If we want to target campaigns effectively, then we need to go after the companies who play the most destructive part in the class war. That is, those firms who bus in the scabs to break strikes.
In the context of the London Fire-Fighters' strike, that means AssetCo;
This is the strike-breaking force of 27 fire engines that will protect Londoners during walkouts.There are other firms too, such as Assist-Streetcare who provided scabs during last year's bin disputes, and they need to be taken on. After all, it is companies such as this who will be called in to break our picket lines as struggles get heated.
The appliances, seen here hidden behind a security fence, were removed from London firestations a month ago as part of a management contingency plan in advance of the first of a series of strikes over new shift patterns.
The firm signed a £9 million five-year contract in June last year to maintain the London Fire and Rescue Service’s 169 tenders and provide a service to cover strikes and other emergencies. The vehicles will be operated on strike days by retained and retired firefighters and crews from brigades outside London willing to break the strike. This force is expected to number 300 – about 12 for each machine – to cover shifts during the industrial action.
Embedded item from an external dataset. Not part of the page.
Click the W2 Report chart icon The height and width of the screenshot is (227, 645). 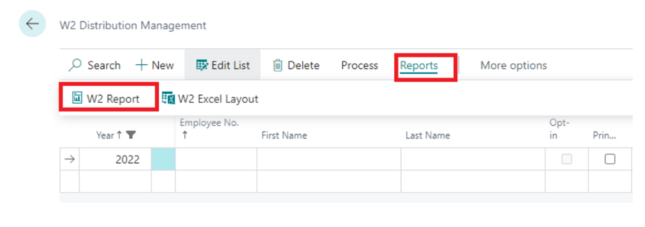tap(77, 98)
There are numerous ways we can challenge this. Chief amongst them needs to be educating the workers employed by such agencies - often casual workers with very few rights - about what they are entitled to, organising them to stand up for themselves, and building a culture of solidarity. Leafleting job centres and making the case more broadly for people to refuse scab jobs is also integral.
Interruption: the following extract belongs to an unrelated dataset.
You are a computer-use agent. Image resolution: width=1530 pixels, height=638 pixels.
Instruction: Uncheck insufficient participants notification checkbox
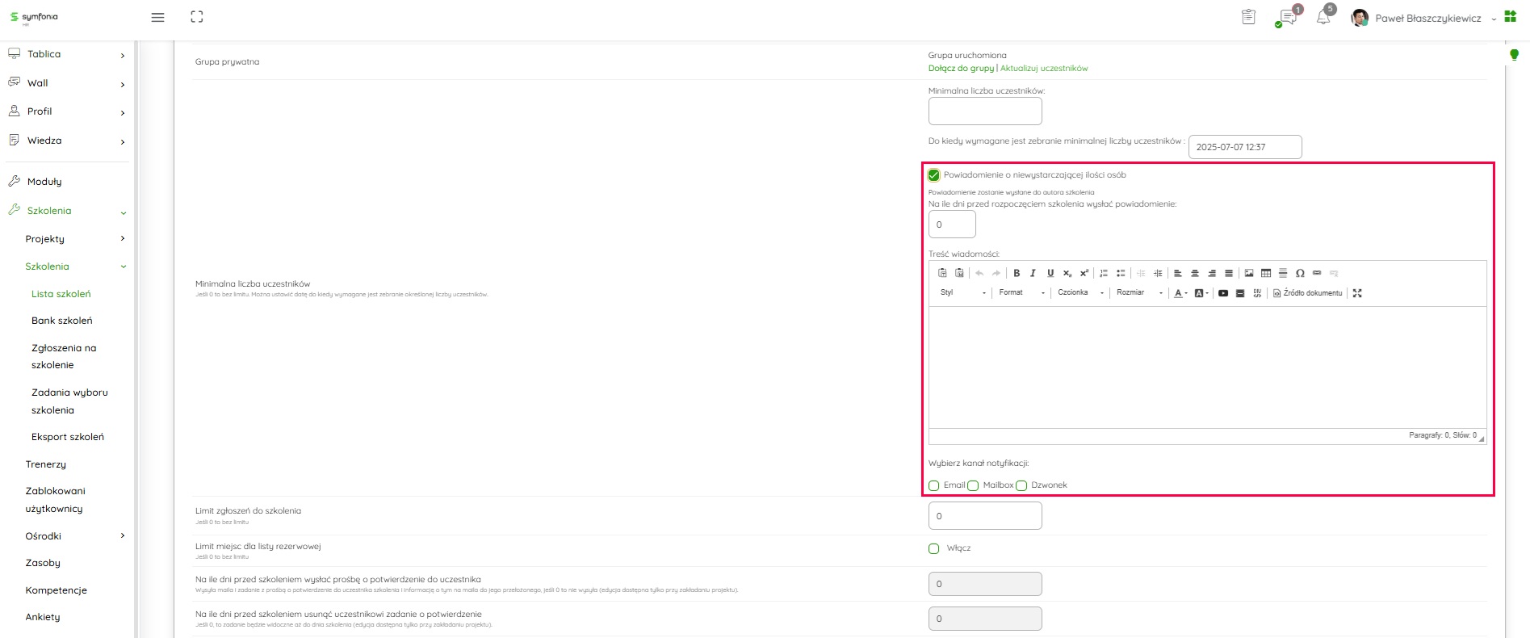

But there needs to be more.
The bin workers and fire-fighters both blockaded scabs trying to get into work, and those acting in solidarity with strikers need to do the same. But we need to do it before they reach the picket line, at their depots and on the streets. Direct action and sabotage are weapons we should not be afraid to employ. If six people can put a munitions factory out of action, surely we can do the same to a scab depot?
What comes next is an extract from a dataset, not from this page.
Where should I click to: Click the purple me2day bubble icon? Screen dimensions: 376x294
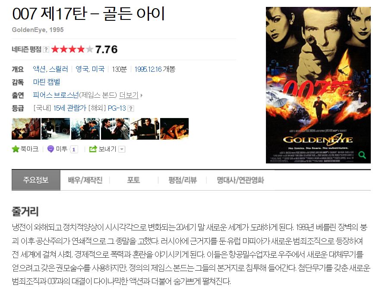pyautogui.click(x=51, y=149)
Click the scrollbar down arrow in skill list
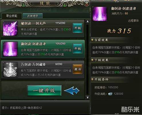The image size is (142, 115). (x=87, y=98)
It should not end when the strike does, either. Once the picket line is gone, the attack on the scab companies must persist. The workers still need to be organised to challenge their bosses, and the company needs to face commercial and financial loss through mass pressure and boycotts.
Those who insist on attacking the working class should not be let off lightly. They are waging war, and it is more than permissible that we retaliate.
Boycotts should not be dismissed out of hand. But on there own they are nothing but gesture politics, especially if aimed at the wrong targets. Capitalists will always support capitalism, but faced with the right pressure those who provide scabs will soon think twice.